*** Opening of EXERCISE MATERIAL ***

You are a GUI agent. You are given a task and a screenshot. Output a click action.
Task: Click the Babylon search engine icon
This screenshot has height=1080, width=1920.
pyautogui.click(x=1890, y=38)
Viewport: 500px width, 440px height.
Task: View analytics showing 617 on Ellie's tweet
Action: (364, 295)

*** Close of EXERCISE MATERIAL ***

■ WHAT IS BEING ASKED ■
Copy the lines above exactly, leaving every word as it is.

■ ANSWER SECTION ■
You are a GUI agent. You are given a task and a screenshot. Output a click action.
Task: Click the Babylon search engine icon
This screenshot has height=1080, width=1920.
pyautogui.click(x=1890, y=38)
Viewport: 500px width, 440px height.
Task: View analytics showing 617 on Ellie's tweet
Action: (364, 295)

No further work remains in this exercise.